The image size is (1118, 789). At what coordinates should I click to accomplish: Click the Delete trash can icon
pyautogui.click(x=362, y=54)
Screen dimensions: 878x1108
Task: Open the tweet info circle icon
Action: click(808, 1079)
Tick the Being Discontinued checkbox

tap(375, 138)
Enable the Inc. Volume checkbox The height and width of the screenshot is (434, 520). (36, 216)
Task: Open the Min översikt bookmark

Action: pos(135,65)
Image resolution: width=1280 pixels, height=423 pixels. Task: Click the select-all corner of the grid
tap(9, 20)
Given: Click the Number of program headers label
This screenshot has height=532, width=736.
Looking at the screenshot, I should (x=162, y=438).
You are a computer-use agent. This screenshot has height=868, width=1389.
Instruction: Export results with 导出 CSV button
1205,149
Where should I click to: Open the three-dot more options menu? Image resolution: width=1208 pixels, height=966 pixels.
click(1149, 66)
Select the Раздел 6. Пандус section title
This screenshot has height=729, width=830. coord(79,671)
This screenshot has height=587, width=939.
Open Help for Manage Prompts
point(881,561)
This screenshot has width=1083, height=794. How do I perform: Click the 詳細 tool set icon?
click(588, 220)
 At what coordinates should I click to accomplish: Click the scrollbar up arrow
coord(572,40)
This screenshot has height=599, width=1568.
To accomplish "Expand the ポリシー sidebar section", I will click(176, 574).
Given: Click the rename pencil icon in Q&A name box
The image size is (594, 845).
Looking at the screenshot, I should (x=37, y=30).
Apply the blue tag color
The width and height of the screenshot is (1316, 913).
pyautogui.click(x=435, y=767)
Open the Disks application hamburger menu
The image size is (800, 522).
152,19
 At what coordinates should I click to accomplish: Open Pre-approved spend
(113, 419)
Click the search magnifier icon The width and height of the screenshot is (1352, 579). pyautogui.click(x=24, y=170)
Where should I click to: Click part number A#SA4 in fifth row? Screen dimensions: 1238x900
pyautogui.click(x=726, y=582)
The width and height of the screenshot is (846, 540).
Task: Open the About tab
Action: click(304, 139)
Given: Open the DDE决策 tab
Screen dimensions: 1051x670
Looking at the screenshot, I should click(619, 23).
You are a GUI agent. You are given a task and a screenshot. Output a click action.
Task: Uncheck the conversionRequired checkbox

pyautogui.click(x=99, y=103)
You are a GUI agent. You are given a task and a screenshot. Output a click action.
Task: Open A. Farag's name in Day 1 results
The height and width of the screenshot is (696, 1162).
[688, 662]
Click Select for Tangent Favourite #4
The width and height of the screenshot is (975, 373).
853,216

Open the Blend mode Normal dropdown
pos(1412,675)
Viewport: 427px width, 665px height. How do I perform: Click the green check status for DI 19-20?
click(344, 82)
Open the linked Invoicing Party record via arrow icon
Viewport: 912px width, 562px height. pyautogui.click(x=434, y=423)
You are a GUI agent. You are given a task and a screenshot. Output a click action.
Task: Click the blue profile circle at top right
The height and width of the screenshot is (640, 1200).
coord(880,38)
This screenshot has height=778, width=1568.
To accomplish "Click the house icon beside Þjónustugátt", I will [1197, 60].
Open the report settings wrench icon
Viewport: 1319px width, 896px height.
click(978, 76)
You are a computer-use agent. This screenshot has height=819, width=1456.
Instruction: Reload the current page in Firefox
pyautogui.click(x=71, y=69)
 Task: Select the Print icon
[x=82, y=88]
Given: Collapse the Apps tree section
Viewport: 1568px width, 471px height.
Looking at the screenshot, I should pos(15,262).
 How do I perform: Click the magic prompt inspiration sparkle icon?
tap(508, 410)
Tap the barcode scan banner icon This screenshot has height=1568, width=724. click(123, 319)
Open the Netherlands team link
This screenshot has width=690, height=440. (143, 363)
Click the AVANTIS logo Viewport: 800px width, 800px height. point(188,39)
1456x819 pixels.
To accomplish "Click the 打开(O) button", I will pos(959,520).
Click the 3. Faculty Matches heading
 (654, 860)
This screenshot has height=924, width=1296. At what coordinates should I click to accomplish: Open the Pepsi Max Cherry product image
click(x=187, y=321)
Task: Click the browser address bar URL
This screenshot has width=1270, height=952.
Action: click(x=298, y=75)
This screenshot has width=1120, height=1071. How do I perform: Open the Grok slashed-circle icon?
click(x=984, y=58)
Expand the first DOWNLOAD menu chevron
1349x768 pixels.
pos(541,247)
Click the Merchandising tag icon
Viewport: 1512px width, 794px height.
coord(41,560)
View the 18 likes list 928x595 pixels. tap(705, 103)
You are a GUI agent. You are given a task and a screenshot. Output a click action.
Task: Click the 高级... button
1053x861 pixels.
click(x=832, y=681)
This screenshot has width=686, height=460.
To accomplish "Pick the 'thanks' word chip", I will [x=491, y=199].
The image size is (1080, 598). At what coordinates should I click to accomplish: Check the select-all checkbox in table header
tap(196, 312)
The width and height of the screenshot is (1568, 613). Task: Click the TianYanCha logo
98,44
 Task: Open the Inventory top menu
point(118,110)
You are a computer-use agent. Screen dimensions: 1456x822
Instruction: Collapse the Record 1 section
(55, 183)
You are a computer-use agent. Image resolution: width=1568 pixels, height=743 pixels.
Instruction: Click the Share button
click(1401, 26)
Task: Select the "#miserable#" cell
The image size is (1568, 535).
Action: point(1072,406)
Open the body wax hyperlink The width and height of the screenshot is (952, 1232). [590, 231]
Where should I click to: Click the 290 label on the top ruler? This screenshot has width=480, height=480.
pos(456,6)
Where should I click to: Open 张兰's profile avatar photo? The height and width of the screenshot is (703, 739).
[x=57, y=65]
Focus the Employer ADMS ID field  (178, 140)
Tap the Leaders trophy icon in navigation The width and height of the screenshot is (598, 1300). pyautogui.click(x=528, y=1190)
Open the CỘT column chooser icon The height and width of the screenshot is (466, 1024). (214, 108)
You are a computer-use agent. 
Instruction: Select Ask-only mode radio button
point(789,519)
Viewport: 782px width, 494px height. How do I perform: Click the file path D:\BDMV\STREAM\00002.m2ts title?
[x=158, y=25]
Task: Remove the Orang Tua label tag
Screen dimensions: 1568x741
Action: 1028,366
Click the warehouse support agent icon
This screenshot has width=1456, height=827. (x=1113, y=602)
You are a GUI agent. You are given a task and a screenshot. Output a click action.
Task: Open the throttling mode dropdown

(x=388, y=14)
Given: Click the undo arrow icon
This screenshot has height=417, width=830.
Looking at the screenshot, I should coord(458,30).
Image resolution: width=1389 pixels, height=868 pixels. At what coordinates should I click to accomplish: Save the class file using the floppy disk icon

***

Copy out every one of the records above word for word.

The image size is (1118, 789). At what coordinates should I click to accomplish: Click the Delete trash can icon
pyautogui.click(x=362, y=54)
Screen dimensions: 878x1108
Task: Open the tweet info circle icon
Action: click(808, 1079)
Tick the Being Discontinued checkbox

tap(375, 138)
Enable the Inc. Volume checkbox The height and width of the screenshot is (434, 520). (36, 216)
Task: Open the Min översikt bookmark

Action: pos(135,65)
Image resolution: width=1280 pixels, height=423 pixels. Task: Click the select-all corner of the grid
tap(9, 20)
Given: Click the Number of program headers label
This screenshot has height=532, width=736.
Looking at the screenshot, I should (x=162, y=438).
You are a computer-use agent. This screenshot has height=868, width=1389.
Instruction: Export results with 导出 CSV button
1205,149
Where should I click to: Open the three-dot more options menu? Image resolution: width=1208 pixels, height=966 pixels.
click(1149, 66)
Select the Раздел 6. Пандус section title
This screenshot has height=729, width=830. coord(79,671)
This screenshot has height=587, width=939.
Open Help for Manage Prompts
point(881,561)
This screenshot has width=1083, height=794. How do I perform: Click the 詳細 tool set icon?
click(588, 220)
 At what coordinates should I click to accomplish: Click the scrollbar up arrow
coord(572,40)
This screenshot has height=599, width=1568.
To accomplish "Expand the ポリシー sidebar section", I will click(176, 574).
Given: Click the rename pencil icon in Q&A name box
The image size is (594, 845).
Looking at the screenshot, I should (x=37, y=30).
Apply the blue tag color
The width and height of the screenshot is (1316, 913).
pyautogui.click(x=435, y=767)
Open the Disks application hamburger menu
The image size is (800, 522).
152,19
 At what coordinates should I click to accomplish: Open Pre-approved spend
(113, 419)
Click the search magnifier icon The width and height of the screenshot is (1352, 579). pyautogui.click(x=24, y=170)
Where should I click to: Click part number A#SA4 in fifth row? Screen dimensions: 1238x900
pyautogui.click(x=726, y=582)
The width and height of the screenshot is (846, 540).
Task: Open the About tab
Action: click(304, 139)
Given: Open the DDE决策 tab
Screen dimensions: 1051x670
Looking at the screenshot, I should click(619, 23).
You are a GUI agent. You are given a task and a screenshot. Output a click action.
Task: Uncheck the conversionRequired checkbox

pyautogui.click(x=99, y=103)
You are a GUI agent. You are given a task and a screenshot. Output a click action.
Task: Open A. Farag's name in Day 1 results
The height and width of the screenshot is (696, 1162).
[688, 662]
Click Select for Tangent Favourite #4
The width and height of the screenshot is (975, 373).
853,216

Open the Blend mode Normal dropdown
pos(1412,675)
Viewport: 427px width, 665px height. How do I perform: Click the green check status for DI 19-20?
click(344, 82)
Open the linked Invoicing Party record via arrow icon
Viewport: 912px width, 562px height. pyautogui.click(x=434, y=423)
You are a GUI agent. You are given a task and a screenshot. Output a click action.
Task: Click the blue profile circle at top right
The height and width of the screenshot is (640, 1200).
coord(880,38)
This screenshot has height=778, width=1568.
To accomplish "Click the house icon beside Þjónustugátt", I will [1197, 60].
Open the report settings wrench icon
Viewport: 1319px width, 896px height.
click(978, 76)
You are a computer-use agent. This screenshot has height=819, width=1456.
Instruction: Reload the current page in Firefox
pyautogui.click(x=71, y=69)
 Task: Select the Print icon
[x=82, y=88]
Given: Collapse the Apps tree section
Viewport: 1568px width, 471px height.
Looking at the screenshot, I should pos(15,262).
 How do I perform: Click the magic prompt inspiration sparkle icon?
tap(508, 410)
Tap the barcode scan banner icon This screenshot has height=1568, width=724. click(123, 319)
Open the Netherlands team link
This screenshot has width=690, height=440. (143, 363)
Click the AVANTIS logo Viewport: 800px width, 800px height. point(188,39)
1456x819 pixels.
To accomplish "Click the 打开(O) button", I will pos(959,520).
Click the 3. Faculty Matches heading
 (654, 860)
This screenshot has height=924, width=1296. At what coordinates should I click to accomplish: Open the Pepsi Max Cherry product image
click(x=187, y=321)
Task: Click the browser address bar URL
This screenshot has width=1270, height=952.
Action: click(x=298, y=75)
This screenshot has width=1120, height=1071. How do I perform: Open the Grok slashed-circle icon?
click(x=984, y=58)
Expand the first DOWNLOAD menu chevron
1349x768 pixels.
pos(541,247)
Click the Merchandising tag icon
Viewport: 1512px width, 794px height.
coord(41,560)
View the 18 likes list 928x595 pixels. tap(705, 103)
You are a GUI agent. You are given a task and a screenshot. Output a click action.
Task: Click the 高级... button
1053x861 pixels.
click(x=832, y=681)
This screenshot has width=686, height=460.
To accomplish "Pick the 'thanks' word chip", I will [x=491, y=199].
The image size is (1080, 598). At what coordinates should I click to accomplish: Check the select-all checkbox in table header
tap(196, 312)
The width and height of the screenshot is (1568, 613). Task: Click the TianYanCha logo
98,44
 Task: Open the Inventory top menu
point(118,110)
You are a computer-use agent. Screen dimensions: 1456x822
Instruction: Collapse the Record 1 section
(55, 183)
You are a computer-use agent. Image resolution: width=1568 pixels, height=743 pixels.
Instruction: Click the Share button
click(1401, 26)
Task: Select the "#miserable#" cell
The image size is (1568, 535).
Action: point(1072,406)
Open the body wax hyperlink The width and height of the screenshot is (952, 1232). [590, 231]
Where should I click to: Click the 290 label on the top ruler? This screenshot has width=480, height=480.
pos(456,6)
Where should I click to: Open 张兰's profile avatar photo? The height and width of the screenshot is (703, 739).
[x=57, y=65]
Focus the Employer ADMS ID field  (178, 140)
Tap the Leaders trophy icon in navigation The width and height of the screenshot is (598, 1300). pyautogui.click(x=528, y=1190)
Open the CỘT column chooser icon The height and width of the screenshot is (466, 1024). (214, 108)
You are a computer-use agent. 
Instruction: Select Ask-only mode radio button
point(789,519)
Viewport: 782px width, 494px height. How do I perform: Click the file path D:\BDMV\STREAM\00002.m2ts title?
[x=158, y=25]
Task: Remove the Orang Tua label tag
Screen dimensions: 1568x741
Action: 1028,366
Click the warehouse support agent icon
This screenshot has width=1456, height=827. (x=1113, y=602)
You are a GUI agent. You are given a task and a screenshot. Output a click action.
Task: Open the throttling mode dropdown

(x=388, y=14)
Given: Click the undo arrow icon
This screenshot has height=417, width=830.
Looking at the screenshot, I should coord(458,30).
Image resolution: width=1389 pixels, height=868 pixels. At what coordinates should I click to accomplish: Save the class file using the floppy disk icon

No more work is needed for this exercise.